Nada de novedoso tiene señalar el avasallamiento del presidencialismo sobre el federalismo. Ha sido una de las atrofias más visibles de nuestro diseño constitucional desde su adopción en la Constitución de 1824. Dicho de otra manera: el régimen presidencial fue, desde el inicio de la República, mucho más potente frente a la libertad de las entidades federativas.
En lo particular y en su conjunto, los estados de la Federación fueron dóciles ante la autoridad presidencial, cuando alguno decidió levantar la voz, más se debió a una desavenencia política y hasta personal con el señor presidente, excepcionalmente en defensa de la soberanía local. Pasó durante el siglo XIX y también en el XX. Siempre se impusieron las decisiones – buenas, malas o peores -, de la Presidencia, únicamente variaron las formas; quizá en algún caso se impuso el gobernador.
Diversos elementos han sido determinantes en esa distorsión de la ingeniería constitucional reiterada en 1857 y 1917: la dependencia económica por supuesto, la fuerza de las armas otro, las reglas del sistema de partido oficial desde la posrevolución, incluida la desnaturalización del Senado hasta perderse en los hechos su representación del Pacto Federal.

- **Bloque de datos**
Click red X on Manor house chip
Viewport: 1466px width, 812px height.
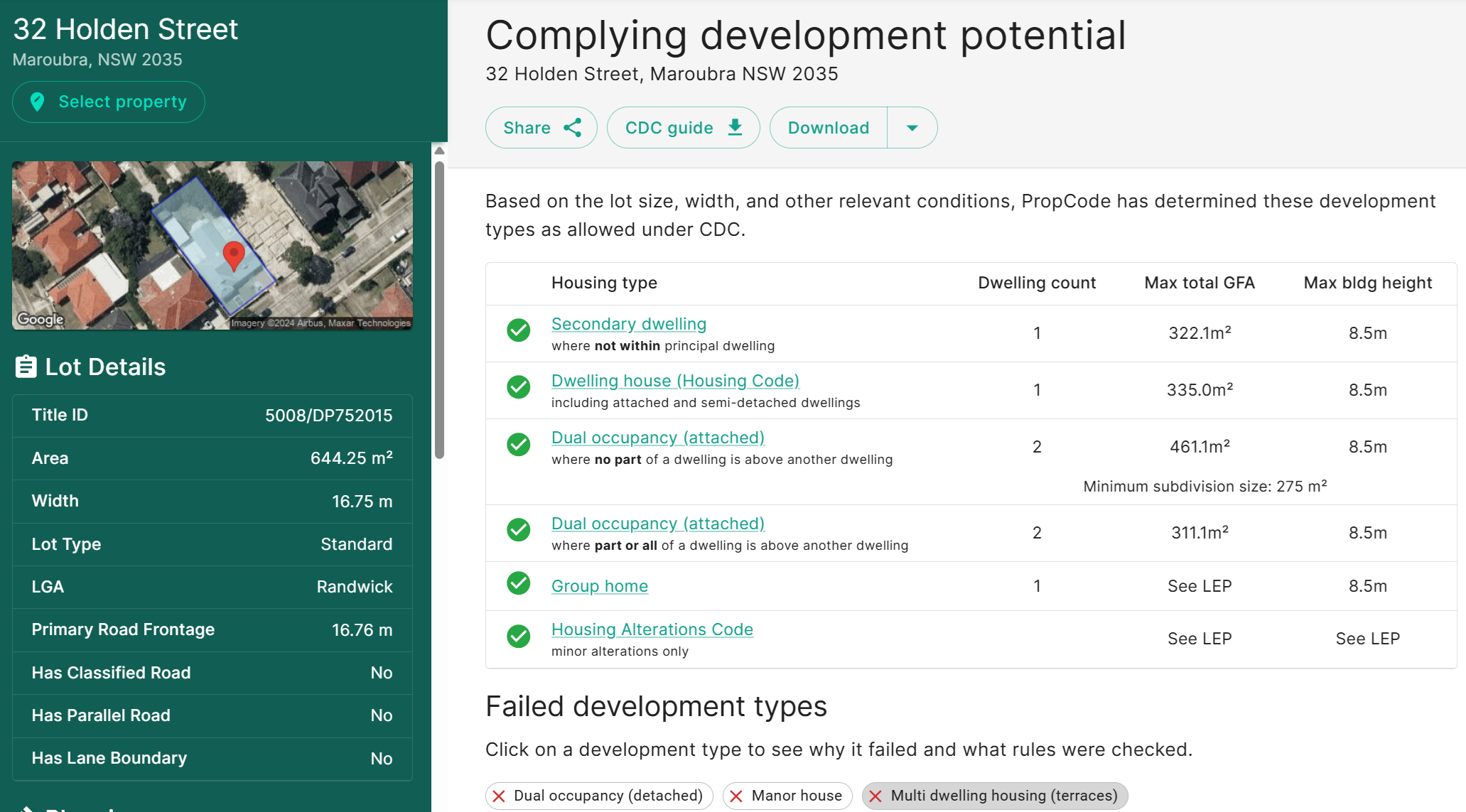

- **Tareas a realizar**
#1 Según el fragmento, ¿desde la adopción de qué Constitución ha sido visible el avasallamiento del presidencialismo sobre el federalismo?
#2 Enumera todos los años que aparecen escritos en cifras en el fragmento.

- **Respuestas por tarea**
#1 Desde la Constitución de 1824.

#2 1824, 1857 y 1917.